Where there is no vet: U.S. Army provides animal care, surgeries in Yap during Pacific Partnership 2018

COMLOG WESTPAC/DVIDS
March 31, 2018
 
 MG 6660YAP, FSM — Two U.S. Army veterinarians and an animal care specialist conducted surgeries on dogs and cats and shared knowledge and practices with local volunteers during Pacific Partnership 2018 in Yap, Federated States of Micronesia, March 26-29.
 
Veterinarians Capt. Adam Boe from Fort Shafter Hawaii, Capt. Trevor Tenney from Naval Base Yokosuka, and animal care specialist Spc. Diamond DeWindt from Kadena Air Base Okinawa provided vaccinations and conducted spay and neuter surgeries to nearly fifty animals.
 
“There are no practicing veterinarians in Yap,” said Boe. “The U.S. Army is the only branch of service with clinical veterinarians, and we are honored to be here in Yap working side-by-side with local professionals.”
 
Prior to conducting surgeries on March 23, the three veterinarians met with volunteers from the Yap Animal Protection Society (YAPS) to discuss about basics of first aid, euthanizations, preventative medicine, zoonotic diseases, animal husbandry and other common animal diseases.
 
“YAPS consists of nearly twenty volunteers dedicated to bringing veterinarians from nearby countries through donations and fundraising campaigns,” said Tenney. “YAPS is a great resource, and we realized that by sharing techniques and practices, YAPS volunteers will be able to better assist veterinarians during surgeries.” MG 6657

As part of the Pacific Partnership 2018 mission to provide sustainable practices in Yap, the veterinarians shared knowledge to improve and increase efficiency of food production from chickens and pigs through discussions on nutrition, housing and medical care.
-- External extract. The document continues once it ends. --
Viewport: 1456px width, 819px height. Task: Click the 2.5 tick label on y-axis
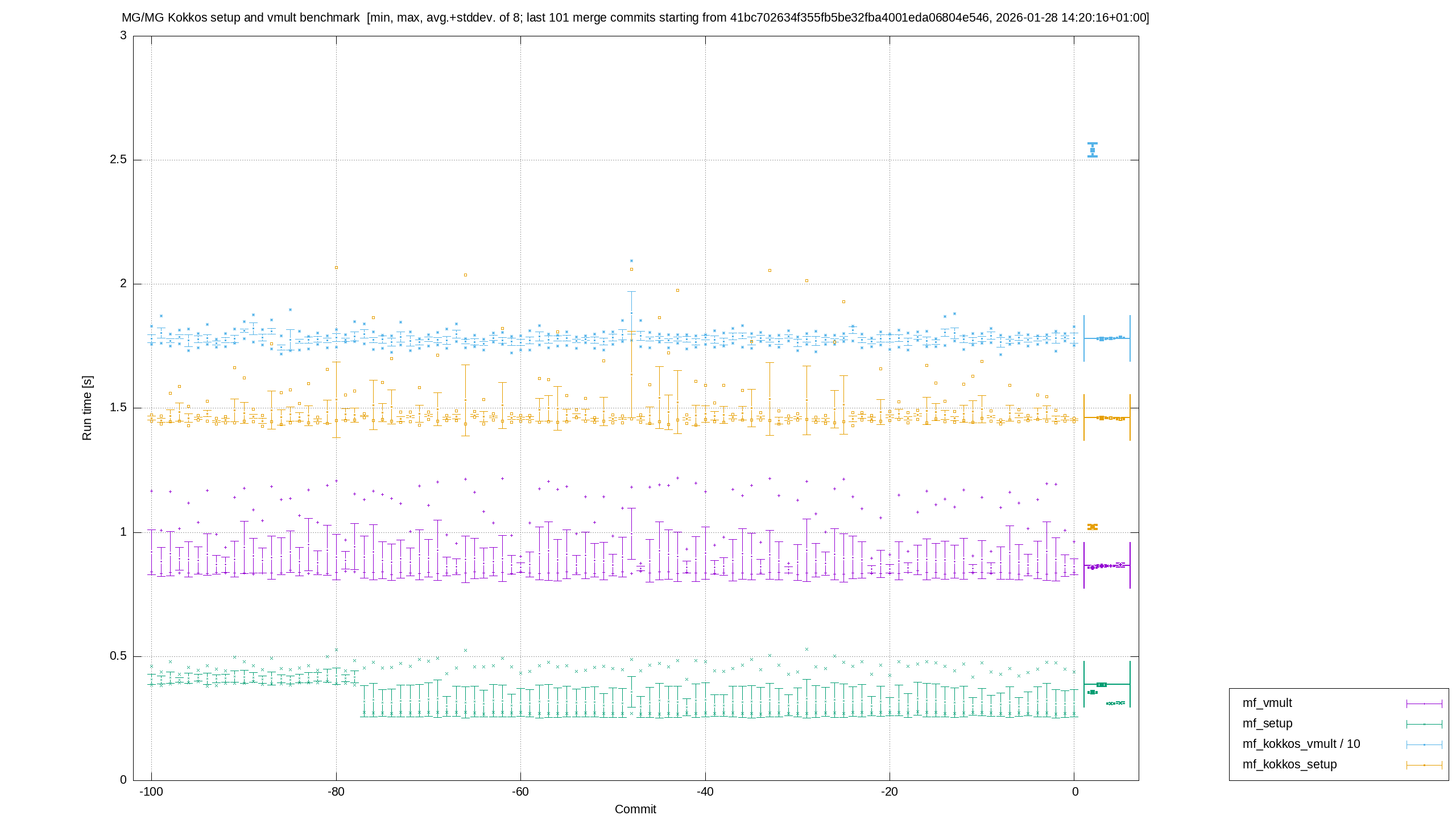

“As the animal care specialist, Spc. DeWindt’s expertise in these areas was truly appreciated by YAPS,” said Boe. “Spc. DeWindt encounters every aspect of animal care, and she is a vital member of our Pacific Partnership team.”
 
The veterinarian team also participated in the Community Health Engagement (CHE) at the Yap Memorial Hospital as part of a team of more than 35 Sailors, Soldiers and Airmen from U.S., United Kingdom, Australia and Japan.
 
“The most important aspect we, as visiting veterinarians, can do is to provide the necessary education to the local community about animal care so that the knowledge and experiences we share together during this year’s Pacific Partnership will last well into the future,” said Tenney.